Investimenti solo nel breve periodo

«Un quarto degli italiani non sa dove destinare la liquidità – precisa Balzarini. Il cliente, colpito dalla crisi, ha tirato quindi i remi in barca. Nonostante una buona fetta di risparmi che potrebbero essere investiti, gli italiani preferiscono tenere in stallo la liquidità per far fronte a improvvise spese future. Tra chi non sta investendo, il 25% non ha intenzione di sottoscrivere alcun prodotto finanziario mentre il 54% lo farà solo se otterrà almeno un 10% di rendimento». Un ritorno alquanto difficile da soddisfare, soprattutto perché gli italiani che investono vogliono vedere un rendimento nel giro di 3-5 anni se non addirittura in meno di 2 anni.

ETF: non più così sconosciuti

Gli ETF sembrano gli strumenti più accattivanti e promettenti per gli investitori del Paese: solo il 5% li detiene al momento, ma tra chi li conosce (il 23%) più della metà è pronto a investire in questi strumenti.
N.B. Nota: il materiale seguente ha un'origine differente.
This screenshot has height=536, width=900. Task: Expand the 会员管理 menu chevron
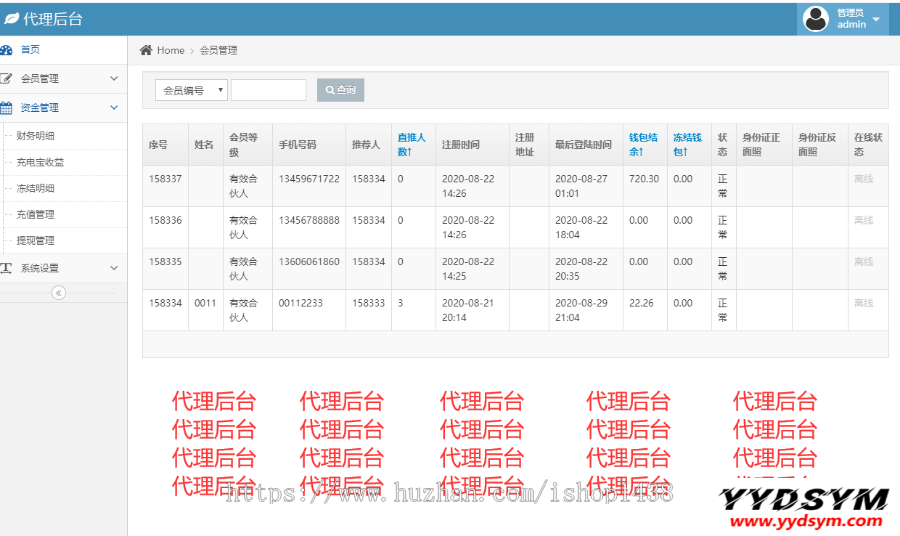click(114, 78)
Soprattutto i Millennials, che di ETF hanno già sentito parlare e sono pronti a inserirli nei loro portafogli (80%).

Il gestore della banca è il consulente per eccellenza

Per investire gli italiani vogliono un consulente finanziario. La fiducia verso queste figure, che siano appartenenti al mondo bancario, alle reti di consulenza o siano private banker, è in aumento, tanto da portare l’Italia nel primato europeo per ricorso a un consulente. Il gestore in banca è la figura più apprezzata: il 59% degli italiani è affiancato dal consulente bancario e le masse in gestione hanno superato i 2mila miliardi nel mercato affluent; seguono il consulente finanziario appartenente alla rete (24%) e il private banker (11%), che raccolgono maggiore soddisfazione da parte della clientela grazie a migliori competenze rispetto al gestore della banca.

MiFID 2: chi pagherà le commissioni?

Per un servizio di consulenza negli investimenti, gli italiani sono anche pronti a pagare una commissione annuale che si aggira attorno all’1% (43%) e la percentuale sale al 60% tra i Millennials, che al momento non sono molto soddisfatti del servizio consulenziale offerto ma sono disposti a pagare fee dell’1,2% (la più alta tra le varie categorie).
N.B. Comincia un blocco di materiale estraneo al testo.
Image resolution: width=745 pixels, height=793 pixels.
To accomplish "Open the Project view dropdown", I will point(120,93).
Informarsi e investire online

Se non è il consulente a offrire preziosi aggiornamenti e suggerimenti sugli investimenti, gli italiani passano al fai-da-te: un terzo infatti trova le informazioni di interesse online e addirittura tre su cinque monitorano i propri investimenti nel web con scadenze settimanali o mensili, sia da pc sia da mobile. L’abitudine a internet convince inoltre il 45% degli italiani a investire attraverso una piattaforma digitale ma solo dopo aver parlato con il proprio consulente: questo migrare verso il digitale è d’altronde quasi fisiologico, grazie alle semplificazioni portate da firma grafometrica, firma digitale, contatti da remoto e anche robo4advisory. Peccato che si fermi solo a 8mila euro il patrimonio che gli italiani sono disposti a investire online. È ancora agli albori invece il robo advisory puro, che slega l’investitore dal consulente: in Italia è conosciuto dal 46% degli intervistati ma solo il 10% pensa di utilizzare “molto probabilmente” questo servizio il prossimo anno.